В доме напротив вдова Юрцова коленопреклоненно стояла перед старым образом: она не так боялась за свою жизнь, как за свой домишко, за эту нищенскую приземистую халупку из необожженного кирпича — одну из самых убогих во всей деревне. Для нее же эта изба была всем на свете, единственным состоянием, и она знала, что у нее никогда не будет другой, потому что она осталась одна, без мужских рук. Как тут сэкономить' и построить?
Она была не настоящей вдовой, хотя сейчас, возможно, и настоящей: муж ее еще в двадцать восьмом году — через полгода после свадьбы и за четыре месяца до рождения дочери — уехал в Америку. Женились они по любви и верили, что скоро встретятся — вот только заработает Матей за морем на новый дом.
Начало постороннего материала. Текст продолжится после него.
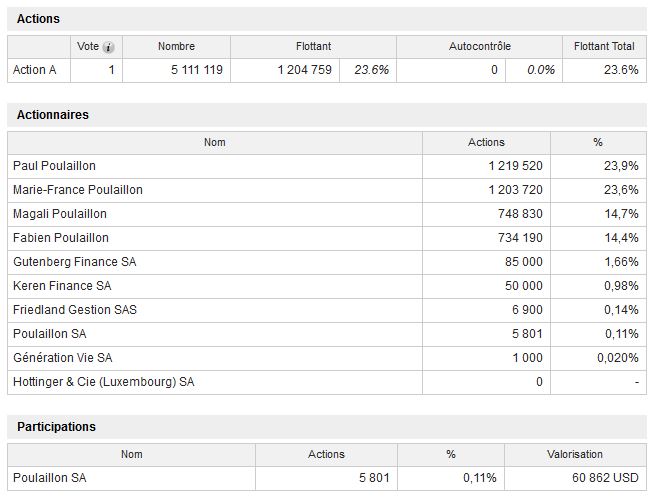Click the Flottant column header
This screenshot has height=500, width=656.
tap(313, 46)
Уже и в те времена избушка была плохонькой — сквозь глиняные стены проступала вода, а через узенькие окошечки вовсе не проходило солнце.
Когда Матей решил уехать, она плакала все ночи напролет, но столько уже уехало мужиков — ее собственный отец несколько лет был в отъезде, — что отъезд за море казался единственным выходом из положения. Ведь чем дальше, тем труднее было попадать туда.
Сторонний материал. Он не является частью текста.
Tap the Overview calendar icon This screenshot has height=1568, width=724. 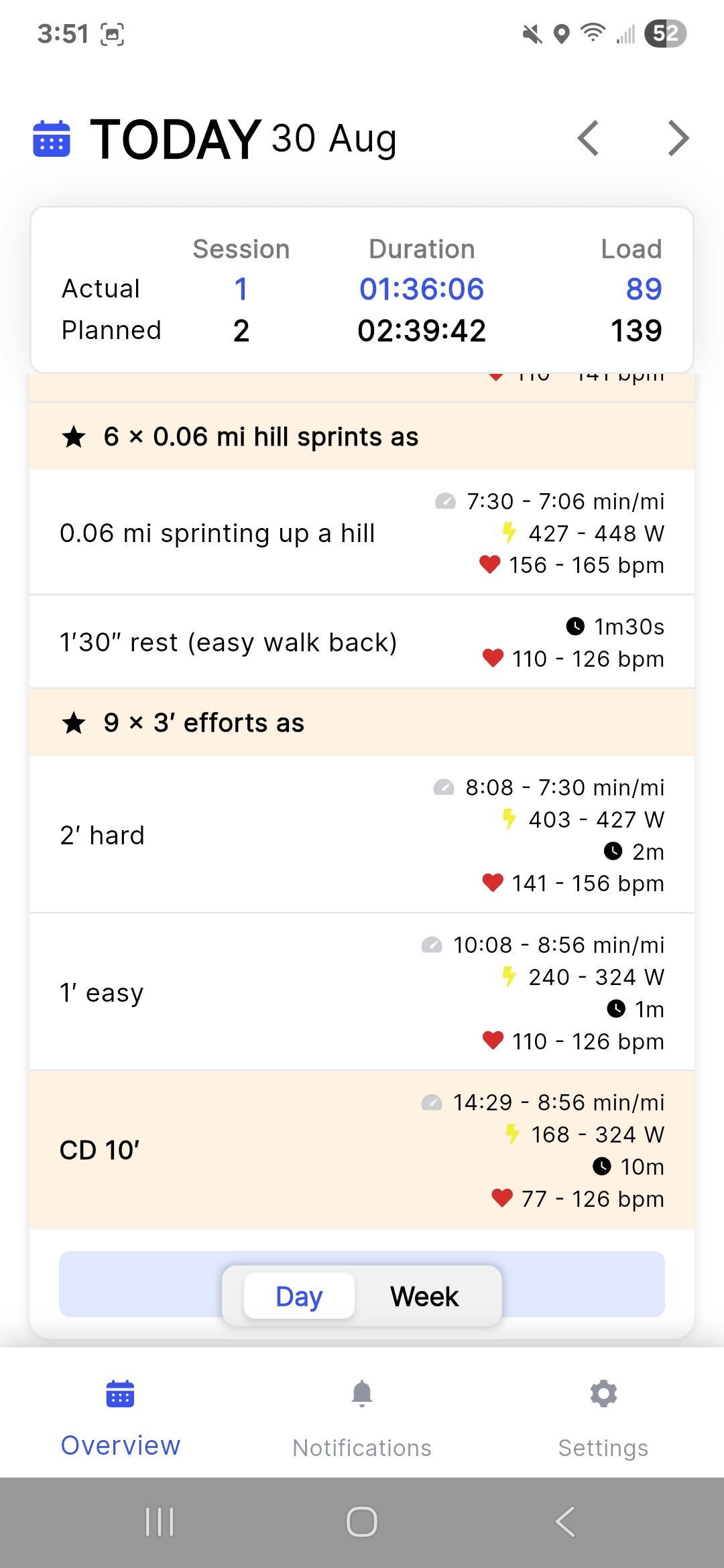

Она хорошо помнила этот день: горячий вокзал, она стоит на открытом перроне, ей очень плохо. От рыданий, от солнца, от бессонной ночи. Ей хотелось побыть с ним хотя бы минутку наедине, но все последние дни целиком принадлежали только чужим людям. Люди приносили письма, давали ему бесчисленное количество поручений и платили наперед водкой. Всю последнюю ночь они пропьянствовали, пели, смеялись, будто уезжал он всего-навсего на базар или на жатву. Она тоже смеялась и пела, глядя на собравшихся, только у нее текли при этом слезы.
Поезд пришел точно по расписанию; Матей быстро ее поцеловал и потом еще постоял в окошечке. В дорогу он надел свой единственный костюм — темно-синий с красной ниточкой, в руке держал шляпу. Теперь она видела только часть его: высокий лоб, блестящие черные волосы и этот костюм. Она проверила перед отъездом каждый шов — там ему никто не починит; еще видела его плечи и лицо — он был еще здесь; но вот поезд медленно тронулся, и она со своим тяжелым животом побежала за поездом, крича: «Матей! Матей!» Все бежала и бежала, пока не обогнал ее последний вагон. И только тогда взмолилась: «Не уезжай!» Но он все равно уже не мог ее услышать; еще раз она увидела его руку — и потом уже больше ничего.
Он написал ей одно-единственное письмо, писал о том, что в Америке нет никакой работы, что работал несколько недель на строительстве, а теперь и на строительство не наймешься, писал, что хочет вернуться домой, будь у него деньги хотя бы на дорогу, но что пока и на это нет надежды. Письмо это она хранила под образами.
«Моя любимая жена, — кончалось письмо, — я думаю только о тебе, о той, кому я перед богом пообещал свою любовь, и я знаю, что однажды мы встретимся».
Больше она о нем ничего не знала, не знала даже, жив он или мертв, и все-таки в течение всех этих шестнадцати лет ни разу ему не изменила— так постепенно и старела без всякой радости, без ласки.
Остались ей только дочь, костел, водка да этот вот домик — маленький и развалившийся. И хотя она уже почти отвыкла чего-либо желать, в ее воображении рисовался иногда прекрасный кирпичный дом, куда выйдет замуж Янка и возьмет ее с собой.
Отблески пламени танцевали на почерневших стенах, а она молилась: «О дева Мария, спасительница наша, смилуйся надо мной, убогой, и над этим домом, нет у нас больше ничего, негде приклонить голову».
Она чувствовала, как через окно все больше и больше доносится горячее дыхание пожара.
«Матерь божья, — шептала она прерывисто, — столько просьб моих ты не услышала, мужа ты мне не вернула, оставь мне хотя бы эту избу, больше нет уже у меня ничего, у бедной».